WHAT THIS TASK INVOLVES: Among the entries that follow, the required portion opens with the line containing "Instruction: Click the Paste clipboard icon" and closes with the line containing "Select the Percentage". Give that portion again exactly, and nothing else.

Records from a data collection:
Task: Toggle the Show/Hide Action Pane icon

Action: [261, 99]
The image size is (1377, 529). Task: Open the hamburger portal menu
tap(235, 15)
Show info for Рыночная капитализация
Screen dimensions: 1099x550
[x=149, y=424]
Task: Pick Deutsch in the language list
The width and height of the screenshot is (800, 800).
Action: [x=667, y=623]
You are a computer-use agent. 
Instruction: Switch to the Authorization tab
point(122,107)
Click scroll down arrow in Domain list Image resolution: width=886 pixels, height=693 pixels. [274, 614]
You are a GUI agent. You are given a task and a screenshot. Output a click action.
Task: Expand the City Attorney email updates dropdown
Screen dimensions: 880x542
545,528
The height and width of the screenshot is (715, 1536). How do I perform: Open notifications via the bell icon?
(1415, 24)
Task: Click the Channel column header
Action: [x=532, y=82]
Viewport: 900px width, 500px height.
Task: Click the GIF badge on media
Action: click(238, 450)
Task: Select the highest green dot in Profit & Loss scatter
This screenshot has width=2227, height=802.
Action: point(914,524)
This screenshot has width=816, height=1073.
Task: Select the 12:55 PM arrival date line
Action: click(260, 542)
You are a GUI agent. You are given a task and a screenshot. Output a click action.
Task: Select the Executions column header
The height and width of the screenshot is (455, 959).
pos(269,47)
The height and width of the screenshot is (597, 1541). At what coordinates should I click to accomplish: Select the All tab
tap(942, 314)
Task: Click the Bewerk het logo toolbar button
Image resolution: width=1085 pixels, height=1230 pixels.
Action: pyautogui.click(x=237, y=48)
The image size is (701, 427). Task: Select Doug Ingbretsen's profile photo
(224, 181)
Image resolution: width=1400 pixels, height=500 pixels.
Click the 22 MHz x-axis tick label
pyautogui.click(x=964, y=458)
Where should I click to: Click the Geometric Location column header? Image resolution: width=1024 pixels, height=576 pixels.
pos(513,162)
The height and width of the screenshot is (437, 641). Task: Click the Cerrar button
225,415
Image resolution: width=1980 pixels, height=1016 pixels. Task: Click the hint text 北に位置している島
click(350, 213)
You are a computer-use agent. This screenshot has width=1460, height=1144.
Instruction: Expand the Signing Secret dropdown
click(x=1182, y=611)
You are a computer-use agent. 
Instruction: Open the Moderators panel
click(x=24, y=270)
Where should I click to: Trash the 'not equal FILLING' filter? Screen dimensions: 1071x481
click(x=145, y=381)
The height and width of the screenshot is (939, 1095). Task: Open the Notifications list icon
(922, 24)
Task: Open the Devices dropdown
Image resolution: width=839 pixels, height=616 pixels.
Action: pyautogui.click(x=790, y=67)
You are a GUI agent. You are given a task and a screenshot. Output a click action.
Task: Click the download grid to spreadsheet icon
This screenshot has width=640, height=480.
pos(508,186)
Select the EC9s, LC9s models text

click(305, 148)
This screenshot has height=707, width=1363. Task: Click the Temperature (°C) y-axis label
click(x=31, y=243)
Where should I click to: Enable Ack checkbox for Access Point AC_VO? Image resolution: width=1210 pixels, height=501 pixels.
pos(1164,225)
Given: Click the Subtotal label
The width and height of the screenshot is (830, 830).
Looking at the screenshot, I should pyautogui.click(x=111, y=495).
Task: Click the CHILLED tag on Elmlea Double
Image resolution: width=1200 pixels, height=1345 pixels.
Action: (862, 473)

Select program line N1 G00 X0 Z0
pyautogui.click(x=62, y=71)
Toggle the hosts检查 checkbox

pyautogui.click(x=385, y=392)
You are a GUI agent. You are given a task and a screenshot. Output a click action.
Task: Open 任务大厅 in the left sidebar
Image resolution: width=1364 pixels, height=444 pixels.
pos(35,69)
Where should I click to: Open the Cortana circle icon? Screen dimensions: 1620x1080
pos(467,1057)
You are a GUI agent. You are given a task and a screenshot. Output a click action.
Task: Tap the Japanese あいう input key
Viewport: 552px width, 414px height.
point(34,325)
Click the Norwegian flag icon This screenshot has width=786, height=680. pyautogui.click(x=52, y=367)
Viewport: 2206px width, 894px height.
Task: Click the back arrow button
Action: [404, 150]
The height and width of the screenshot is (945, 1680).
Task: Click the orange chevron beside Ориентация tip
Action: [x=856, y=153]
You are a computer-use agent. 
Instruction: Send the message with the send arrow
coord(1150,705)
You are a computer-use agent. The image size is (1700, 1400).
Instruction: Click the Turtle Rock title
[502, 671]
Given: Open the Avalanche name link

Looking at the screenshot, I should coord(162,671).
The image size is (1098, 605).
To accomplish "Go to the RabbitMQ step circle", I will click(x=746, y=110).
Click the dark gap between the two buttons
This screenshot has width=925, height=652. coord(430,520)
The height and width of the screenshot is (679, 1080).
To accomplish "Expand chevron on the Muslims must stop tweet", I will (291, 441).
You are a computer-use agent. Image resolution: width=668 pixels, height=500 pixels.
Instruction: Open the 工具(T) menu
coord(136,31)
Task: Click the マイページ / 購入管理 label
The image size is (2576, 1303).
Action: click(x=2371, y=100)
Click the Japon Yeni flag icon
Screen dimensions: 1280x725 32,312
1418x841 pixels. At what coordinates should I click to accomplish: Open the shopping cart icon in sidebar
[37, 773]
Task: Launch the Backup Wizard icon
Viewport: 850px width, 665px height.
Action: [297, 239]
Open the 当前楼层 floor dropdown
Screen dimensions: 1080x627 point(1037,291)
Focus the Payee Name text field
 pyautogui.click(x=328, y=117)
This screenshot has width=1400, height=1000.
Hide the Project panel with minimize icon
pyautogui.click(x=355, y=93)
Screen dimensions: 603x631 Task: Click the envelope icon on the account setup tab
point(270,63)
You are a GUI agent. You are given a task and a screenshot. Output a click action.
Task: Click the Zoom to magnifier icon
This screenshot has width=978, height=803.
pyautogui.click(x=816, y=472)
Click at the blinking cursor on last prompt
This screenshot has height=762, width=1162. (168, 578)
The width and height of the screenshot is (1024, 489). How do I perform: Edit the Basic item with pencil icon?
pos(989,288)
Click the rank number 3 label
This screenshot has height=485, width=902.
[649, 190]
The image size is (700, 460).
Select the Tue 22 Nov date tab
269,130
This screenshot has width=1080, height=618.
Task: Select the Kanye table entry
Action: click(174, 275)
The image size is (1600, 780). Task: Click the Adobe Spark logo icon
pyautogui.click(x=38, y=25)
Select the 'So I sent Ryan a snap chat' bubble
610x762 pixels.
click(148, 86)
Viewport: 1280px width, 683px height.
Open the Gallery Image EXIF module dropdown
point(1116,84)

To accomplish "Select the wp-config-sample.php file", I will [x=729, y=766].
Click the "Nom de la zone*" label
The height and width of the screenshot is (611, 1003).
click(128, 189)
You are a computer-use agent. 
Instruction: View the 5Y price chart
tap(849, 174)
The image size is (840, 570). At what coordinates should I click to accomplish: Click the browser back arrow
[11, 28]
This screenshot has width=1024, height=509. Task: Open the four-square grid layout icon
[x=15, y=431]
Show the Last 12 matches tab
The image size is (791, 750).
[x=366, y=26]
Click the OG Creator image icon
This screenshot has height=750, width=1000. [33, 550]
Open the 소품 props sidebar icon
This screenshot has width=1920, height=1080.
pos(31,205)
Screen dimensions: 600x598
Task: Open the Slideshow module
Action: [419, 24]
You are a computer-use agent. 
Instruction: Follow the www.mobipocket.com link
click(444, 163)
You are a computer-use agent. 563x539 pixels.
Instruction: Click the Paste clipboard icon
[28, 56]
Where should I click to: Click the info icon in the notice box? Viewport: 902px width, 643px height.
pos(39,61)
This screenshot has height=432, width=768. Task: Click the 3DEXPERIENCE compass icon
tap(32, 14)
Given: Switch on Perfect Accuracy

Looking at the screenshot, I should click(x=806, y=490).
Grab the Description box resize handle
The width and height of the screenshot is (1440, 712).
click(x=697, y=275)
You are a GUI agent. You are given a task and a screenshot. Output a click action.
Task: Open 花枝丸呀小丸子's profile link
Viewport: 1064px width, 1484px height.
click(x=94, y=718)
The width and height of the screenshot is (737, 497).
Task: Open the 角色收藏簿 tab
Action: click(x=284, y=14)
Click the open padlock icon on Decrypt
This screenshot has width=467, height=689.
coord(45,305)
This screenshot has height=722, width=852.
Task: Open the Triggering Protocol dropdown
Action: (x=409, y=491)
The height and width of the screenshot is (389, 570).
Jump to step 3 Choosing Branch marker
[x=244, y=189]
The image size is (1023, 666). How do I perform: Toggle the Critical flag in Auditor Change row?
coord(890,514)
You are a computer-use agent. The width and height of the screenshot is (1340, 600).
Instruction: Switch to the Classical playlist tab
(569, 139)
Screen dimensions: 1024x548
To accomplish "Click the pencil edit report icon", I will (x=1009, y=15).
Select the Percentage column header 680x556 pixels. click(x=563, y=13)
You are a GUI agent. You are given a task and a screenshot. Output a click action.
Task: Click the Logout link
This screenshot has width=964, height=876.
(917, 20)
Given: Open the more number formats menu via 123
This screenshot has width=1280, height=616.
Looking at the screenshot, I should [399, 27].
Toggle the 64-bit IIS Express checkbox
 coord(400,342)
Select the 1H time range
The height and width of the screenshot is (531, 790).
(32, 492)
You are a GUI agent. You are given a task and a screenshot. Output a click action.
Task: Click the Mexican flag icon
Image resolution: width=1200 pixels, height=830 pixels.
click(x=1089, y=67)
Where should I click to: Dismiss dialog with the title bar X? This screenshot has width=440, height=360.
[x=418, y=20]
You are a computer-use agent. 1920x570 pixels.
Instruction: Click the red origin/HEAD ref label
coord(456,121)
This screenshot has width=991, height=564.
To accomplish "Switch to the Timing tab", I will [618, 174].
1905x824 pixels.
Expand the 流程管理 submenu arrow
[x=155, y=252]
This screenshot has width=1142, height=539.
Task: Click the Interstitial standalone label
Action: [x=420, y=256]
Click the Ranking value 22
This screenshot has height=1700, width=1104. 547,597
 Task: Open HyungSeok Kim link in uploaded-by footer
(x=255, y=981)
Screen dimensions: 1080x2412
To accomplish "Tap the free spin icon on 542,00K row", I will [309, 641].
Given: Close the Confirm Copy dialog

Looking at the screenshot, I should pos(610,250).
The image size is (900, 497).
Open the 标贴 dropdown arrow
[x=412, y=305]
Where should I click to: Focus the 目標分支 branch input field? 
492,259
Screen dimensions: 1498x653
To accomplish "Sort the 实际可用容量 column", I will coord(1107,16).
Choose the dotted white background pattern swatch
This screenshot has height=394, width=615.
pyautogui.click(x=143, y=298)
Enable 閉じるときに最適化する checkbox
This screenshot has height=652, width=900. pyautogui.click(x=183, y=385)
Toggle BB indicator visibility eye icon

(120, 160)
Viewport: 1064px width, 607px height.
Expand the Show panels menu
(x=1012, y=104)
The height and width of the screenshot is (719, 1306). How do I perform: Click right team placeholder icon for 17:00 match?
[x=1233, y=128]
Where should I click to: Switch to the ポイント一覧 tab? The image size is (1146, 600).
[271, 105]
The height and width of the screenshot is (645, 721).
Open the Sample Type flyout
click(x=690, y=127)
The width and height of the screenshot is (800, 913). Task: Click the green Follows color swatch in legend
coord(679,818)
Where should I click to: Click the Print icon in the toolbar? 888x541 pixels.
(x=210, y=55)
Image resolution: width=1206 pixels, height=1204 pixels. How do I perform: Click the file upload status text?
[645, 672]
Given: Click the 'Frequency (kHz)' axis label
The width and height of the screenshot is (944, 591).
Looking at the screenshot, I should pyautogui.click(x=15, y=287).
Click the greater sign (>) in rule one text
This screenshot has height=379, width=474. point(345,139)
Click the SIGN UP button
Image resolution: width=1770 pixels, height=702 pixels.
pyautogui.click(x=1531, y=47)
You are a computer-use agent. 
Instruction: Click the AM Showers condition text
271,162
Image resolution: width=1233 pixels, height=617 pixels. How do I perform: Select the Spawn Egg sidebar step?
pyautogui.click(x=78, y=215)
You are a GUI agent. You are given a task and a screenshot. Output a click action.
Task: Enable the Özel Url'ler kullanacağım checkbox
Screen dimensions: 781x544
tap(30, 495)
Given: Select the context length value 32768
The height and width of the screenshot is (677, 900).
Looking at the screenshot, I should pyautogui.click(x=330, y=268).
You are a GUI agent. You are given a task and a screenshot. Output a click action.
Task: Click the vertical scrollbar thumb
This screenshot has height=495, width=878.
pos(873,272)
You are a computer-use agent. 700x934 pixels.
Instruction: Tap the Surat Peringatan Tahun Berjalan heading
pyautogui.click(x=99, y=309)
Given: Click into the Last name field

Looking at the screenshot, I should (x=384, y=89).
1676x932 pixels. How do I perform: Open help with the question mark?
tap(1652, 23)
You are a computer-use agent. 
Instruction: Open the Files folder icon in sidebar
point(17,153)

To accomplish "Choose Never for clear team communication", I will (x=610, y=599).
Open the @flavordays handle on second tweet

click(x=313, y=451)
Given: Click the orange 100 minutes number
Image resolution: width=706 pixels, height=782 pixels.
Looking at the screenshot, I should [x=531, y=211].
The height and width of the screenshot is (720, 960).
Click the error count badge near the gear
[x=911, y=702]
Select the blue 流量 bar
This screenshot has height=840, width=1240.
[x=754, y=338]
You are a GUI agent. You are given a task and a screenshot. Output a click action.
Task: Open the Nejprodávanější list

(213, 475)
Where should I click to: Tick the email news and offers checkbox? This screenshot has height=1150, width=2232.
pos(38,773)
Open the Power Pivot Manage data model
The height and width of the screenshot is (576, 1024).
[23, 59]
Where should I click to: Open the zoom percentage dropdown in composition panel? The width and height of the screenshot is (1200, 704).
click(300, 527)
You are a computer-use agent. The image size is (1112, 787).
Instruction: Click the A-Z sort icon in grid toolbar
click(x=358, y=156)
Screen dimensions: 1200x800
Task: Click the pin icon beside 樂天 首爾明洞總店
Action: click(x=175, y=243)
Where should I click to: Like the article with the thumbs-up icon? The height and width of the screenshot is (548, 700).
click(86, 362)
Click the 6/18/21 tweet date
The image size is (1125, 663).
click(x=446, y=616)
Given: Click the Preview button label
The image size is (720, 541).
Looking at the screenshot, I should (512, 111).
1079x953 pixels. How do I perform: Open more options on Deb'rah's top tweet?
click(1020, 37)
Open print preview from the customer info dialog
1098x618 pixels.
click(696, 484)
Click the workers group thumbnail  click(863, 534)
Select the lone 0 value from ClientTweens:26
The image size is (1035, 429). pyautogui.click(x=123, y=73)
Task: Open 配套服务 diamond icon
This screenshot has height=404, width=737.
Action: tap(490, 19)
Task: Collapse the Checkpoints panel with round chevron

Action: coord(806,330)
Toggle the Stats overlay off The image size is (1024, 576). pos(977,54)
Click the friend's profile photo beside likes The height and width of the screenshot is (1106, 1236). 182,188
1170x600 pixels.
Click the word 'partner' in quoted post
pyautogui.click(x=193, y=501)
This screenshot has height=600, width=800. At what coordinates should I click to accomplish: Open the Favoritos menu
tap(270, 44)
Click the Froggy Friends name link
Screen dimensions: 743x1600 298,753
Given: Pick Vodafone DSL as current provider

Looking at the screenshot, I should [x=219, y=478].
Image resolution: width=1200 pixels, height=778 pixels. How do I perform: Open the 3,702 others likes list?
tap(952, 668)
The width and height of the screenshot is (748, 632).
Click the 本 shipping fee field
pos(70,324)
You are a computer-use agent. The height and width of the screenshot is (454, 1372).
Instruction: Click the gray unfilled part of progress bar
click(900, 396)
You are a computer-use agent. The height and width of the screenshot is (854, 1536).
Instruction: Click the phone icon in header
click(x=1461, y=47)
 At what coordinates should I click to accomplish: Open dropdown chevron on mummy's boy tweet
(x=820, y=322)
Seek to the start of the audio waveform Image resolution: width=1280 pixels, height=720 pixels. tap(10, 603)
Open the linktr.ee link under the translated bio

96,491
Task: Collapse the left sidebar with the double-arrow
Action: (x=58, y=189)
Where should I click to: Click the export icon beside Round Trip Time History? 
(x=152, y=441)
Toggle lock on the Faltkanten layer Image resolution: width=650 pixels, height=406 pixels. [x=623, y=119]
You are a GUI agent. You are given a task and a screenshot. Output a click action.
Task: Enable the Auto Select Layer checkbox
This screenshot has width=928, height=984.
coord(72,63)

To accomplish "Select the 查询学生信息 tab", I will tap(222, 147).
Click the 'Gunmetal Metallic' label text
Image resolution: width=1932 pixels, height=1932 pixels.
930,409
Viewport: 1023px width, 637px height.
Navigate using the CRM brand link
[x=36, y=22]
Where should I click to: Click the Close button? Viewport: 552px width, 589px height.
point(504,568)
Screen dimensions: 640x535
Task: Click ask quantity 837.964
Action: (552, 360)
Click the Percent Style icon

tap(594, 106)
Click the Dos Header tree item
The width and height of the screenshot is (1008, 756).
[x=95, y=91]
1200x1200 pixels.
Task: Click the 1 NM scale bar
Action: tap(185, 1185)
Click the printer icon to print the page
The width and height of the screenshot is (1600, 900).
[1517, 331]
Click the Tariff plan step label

RESPONSE AREA:
Instruction: Click the Paste clipboard icon
[28, 56]
Where should I click to: Click the info icon in the notice box? Viewport: 902px width, 643px height.
pos(39,61)
This screenshot has height=432, width=768. Task: Click the 3DEXPERIENCE compass icon
tap(32, 14)
Given: Switch on Perfect Accuracy

Looking at the screenshot, I should click(x=806, y=490).
Grab the Description box resize handle
The width and height of the screenshot is (1440, 712).
click(x=697, y=275)
You are a GUI agent. You are given a task and a screenshot. Output a click action.
Task: Open 花枝丸呀小丸子's profile link
Viewport: 1064px width, 1484px height.
click(x=94, y=718)
The width and height of the screenshot is (737, 497).
Task: Open the 角色收藏簿 tab
Action: click(x=284, y=14)
Click the open padlock icon on Decrypt
This screenshot has width=467, height=689.
coord(45,305)
This screenshot has height=722, width=852.
Task: Open the Triggering Protocol dropdown
Action: (x=409, y=491)
The height and width of the screenshot is (389, 570).
Jump to step 3 Choosing Branch marker
[x=244, y=189]
The image size is (1023, 666). How do I perform: Toggle the Critical flag in Auditor Change row?
coord(890,514)
You are a computer-use agent. The width and height of the screenshot is (1340, 600).
Instruction: Switch to the Classical playlist tab
(569, 139)
Screen dimensions: 1024x548
To accomplish "Click the pencil edit report icon", I will (x=1009, y=15).
Select the Percentage column header 680x556 pixels. click(x=563, y=13)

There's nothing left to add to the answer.